La nuit s’épaississait, et avec elle, la vague de démons qui déferlait, insatiable.
Les hurlements des démons se mêlaient aux cris désespérés des survivants. Les bois d’Ertagnis semblaient vivants, une bête affamée gémissant sous la lune blafarde. L’odeur du sang chaud saturait l’air, collant à la peau comme une gangrène invisible.
Yeolset sentit son Qi pulser, un battement sourd au creux de ses paumes. Il concentrait son énergie dans ses poings, des sphères lumineuses d’énergie concentrée, prêtes à exploser à la moindre attaque.
À ses côtés, Seta déchaînait une danse mortelle, ses doubles lames sifflant dans l’air avant de déchirer la chair crue. Son visage, masqué, était une énigme, mais ses mouvements trahissaient une détermination féroce.
Crok rugit un appel bestial, son corps mi-homme mi-bête bondissant dans la mêlée. Ses griffes lacéraient les peaux déformées, arrachèrent des têtes, broyèrent les os.

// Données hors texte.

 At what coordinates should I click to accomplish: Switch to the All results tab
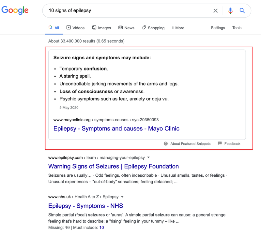(x=54, y=28)
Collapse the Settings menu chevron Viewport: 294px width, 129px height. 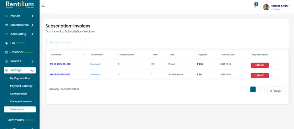[32, 71]
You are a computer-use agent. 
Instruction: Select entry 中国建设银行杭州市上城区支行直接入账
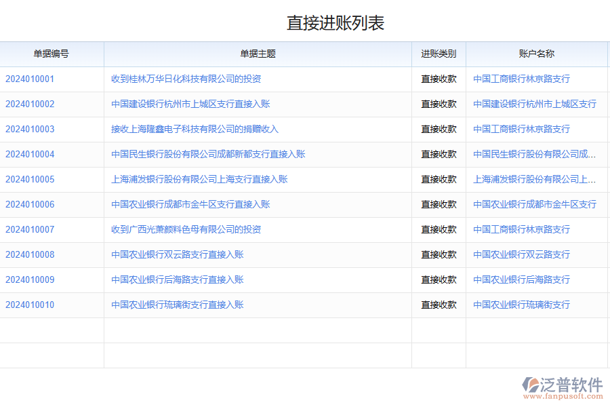pyautogui.click(x=189, y=104)
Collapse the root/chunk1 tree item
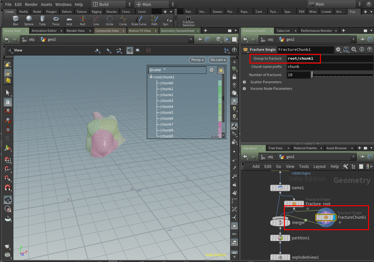The image size is (374, 262). 150,77
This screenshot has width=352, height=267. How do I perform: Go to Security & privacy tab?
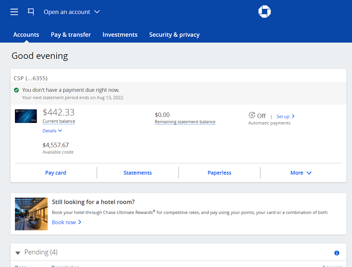pyautogui.click(x=174, y=35)
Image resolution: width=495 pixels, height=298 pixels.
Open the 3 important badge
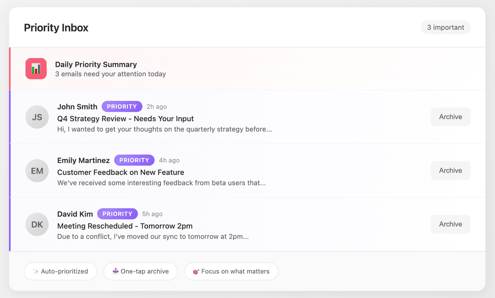[x=445, y=27]
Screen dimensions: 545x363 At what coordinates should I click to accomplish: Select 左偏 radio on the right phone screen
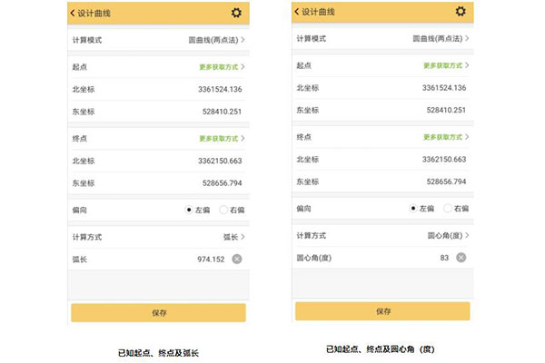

Le sang giclait en éclats rouge sang sur le sol boueux.
Mathieu, en retrait, lançait des éclairs magiques, des rafales de vent coupant le souffle aux démons. Son regard clair était concentré, malgré la peur palpable qui suintait de ses traits.
Yeolset observa un portail nouveau s’ouvrir, crachant une dizaine de démons lourds d’écailles, à la mâchoire énorme et aux cornes tordues. Ces monstres dégageaient une odeur putride, mélange de soufre et de mort.

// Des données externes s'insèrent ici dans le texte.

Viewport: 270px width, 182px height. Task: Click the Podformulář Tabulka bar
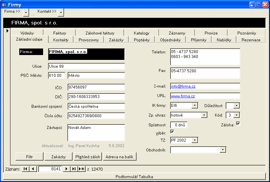tap(134, 176)
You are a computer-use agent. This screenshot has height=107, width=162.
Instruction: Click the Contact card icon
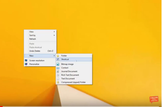pos(58,68)
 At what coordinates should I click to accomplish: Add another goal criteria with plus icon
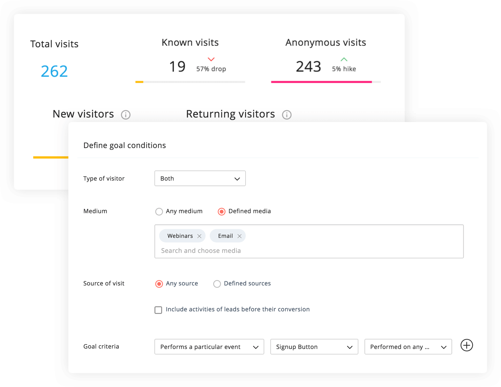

L’affrontement fut d’une brutalité bestiale. Yeolset encaissa un coup de corne dans le flanc, le souffle coupé, mais il ne fléchit pas. Une explosion d’énergie jaillit de ses mains, réduisant en cendres deux de ses assaillants.
Autour de lui, la terre vibrait sous les pas de la guerre. Des maisons s’effondraient, des arbres se couchaient dans des cris d’agonie. La forêt elle-même semblait hurler son désespoir.
Un Kraal surgit, ses crocs déchirant la jugulaire d’un villageois. Yeolset bondit, déchirant la gorge de la créature d’un coup sec. Mais d’autres s’approchaient, plus nombreux, affamés.
La peur lui serrait la poitrine, mais il la repoussa, se rappelant que céder à la panique signifiait la mort certaine.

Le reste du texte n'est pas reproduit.